▸ Source:
--------

Question: Will new FHA owner occupancy ratios change the way condo associations view rental caps?

Owner Occupancy Ratio Requirement Likely to Decrease from 50% to 35%

Last month I wrote about rental caps in condo buildings, noting that oftentimes condo boards decide to implement a rental cap in order to meet the FHA loan requirement that the percentage of owners living in the building vs renting their unit must be 51% or more.

This month we got news that this burdensome ratio is likely to be reduced to 35%, making affordable condo ownership more accessible for buyers and giving owners more control over their investments. In a 427-0 vote, the House passed the Housing Opportunity Through Modernization Act to reduce FHA restrictions, which includes a clause to reduce the owner occupancy ratio from 51% to 35%. Although the bill still has to pass the Senate and be signed by the President, the landslide vote bodes well for this change.

--------

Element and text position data
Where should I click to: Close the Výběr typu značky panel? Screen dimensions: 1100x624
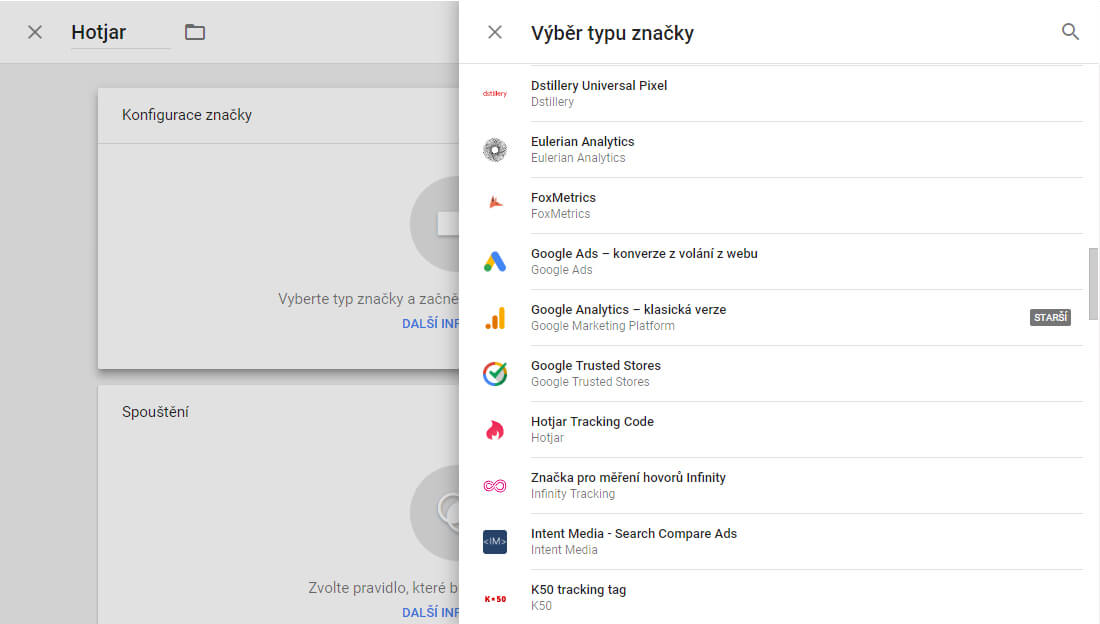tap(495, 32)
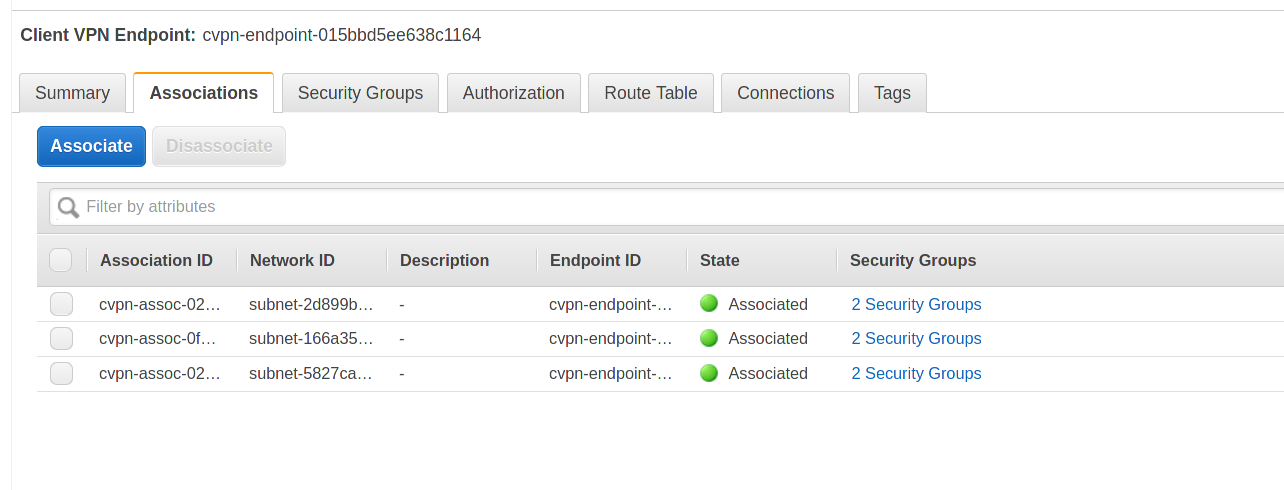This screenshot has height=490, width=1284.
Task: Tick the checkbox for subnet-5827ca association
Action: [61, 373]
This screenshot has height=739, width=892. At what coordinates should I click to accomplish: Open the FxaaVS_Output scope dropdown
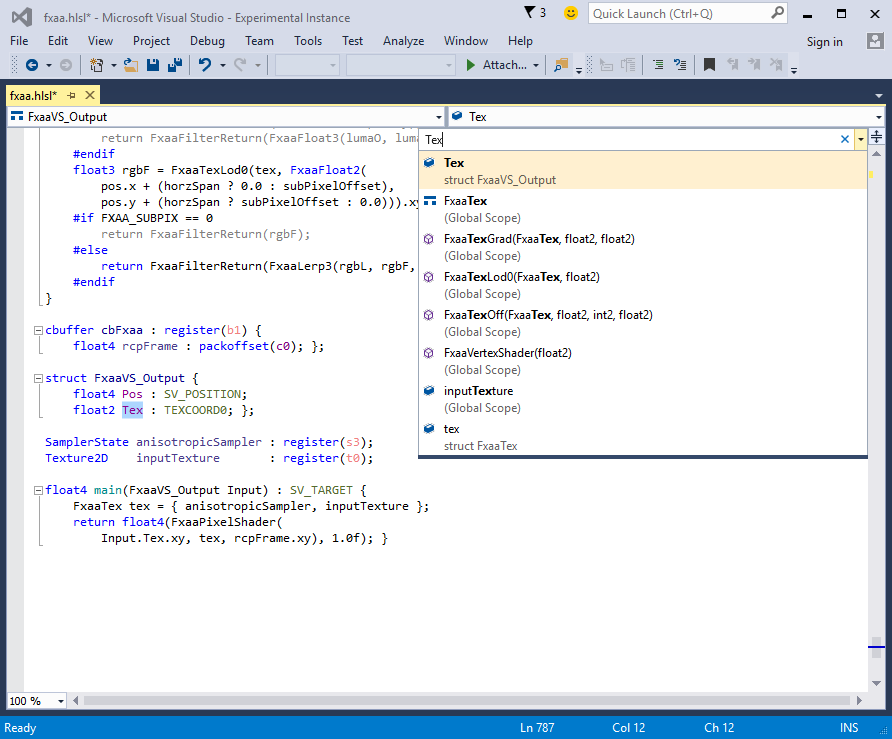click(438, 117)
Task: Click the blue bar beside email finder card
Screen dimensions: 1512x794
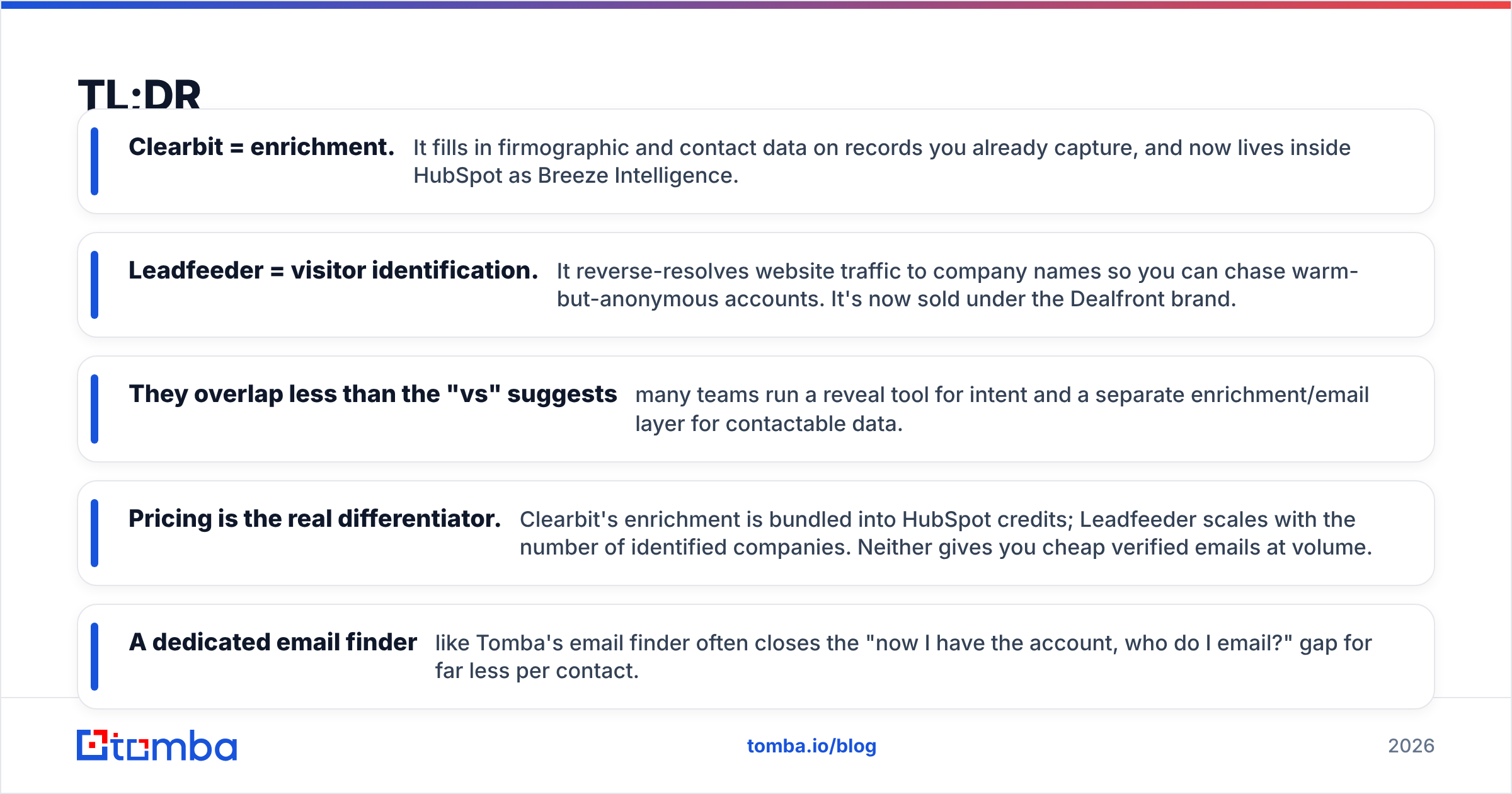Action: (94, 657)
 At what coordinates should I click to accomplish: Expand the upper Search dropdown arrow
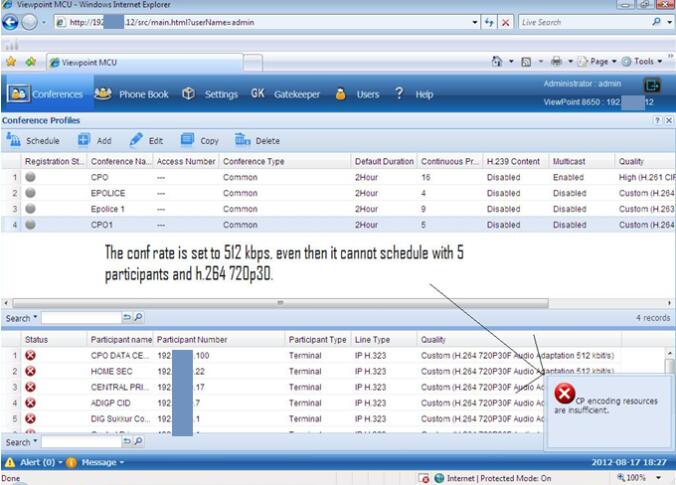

--------

▸ Problems and tasks:
A) The article on FHA owner occupancy ratios names the bodies or officials that must act on the bill. List each one with the action the article ties to it.
B) Answer these questions using the article on FHA owner occupancy ratios.
(i) What was the House vote count on the bill?
(ii) What is the bill called?
(iii) What do condo boards often put in place to meet the FHA loan requirement?
C) Continue the article on FHA owner occupancy ratios, starting after its final sentence.

▸ Responses by task:
A)
- House: passed the bill in a 427-0 vote
- Senate: still has to pass the bill
- President: still has to sign the bill

B)
(i) 427-0
(ii) The Housing Opportunity Through Modernization Act
(iii) A rental cap

C)
Condo Boards Should Reconsider How They Determine Rental Cap Rates

Most people agree that quality of life and building conditions deteriorate as the percentage of renters increase and many condo boards will choose to maintain current cap rates for this reason. However, cap rates are often set around 45-50%, using FHA requirements as a guideline.

If the bill passes and 35% becomes the new FHA requirement, condo boards should reconsider the reasons behind their rental cap rates. Without data available that shows when rental caps have a positive effect, it’s guesswork. What if the biggest dip in quality of life/building condition occurs when 30% of the building is rented and there’s not much change after that? In that case, Boards using a standard 45-50% cap rate are restricting owners without the well-intentioned benefits. What if the decrease in quality of life/building condition is linear? In that case, one could make the same argument for a 1% rental cap as a 70% rental cap.

My point isn’t that rental caps are a bad idea (in theory) or that Boards are complicit in implementing them, but that the FHA owner occupancy ratio is really the only empirical reference point being used. If the bill does pass and the ratio decreases to 35%, Boards should strongly consider adjusting their caps accordingly.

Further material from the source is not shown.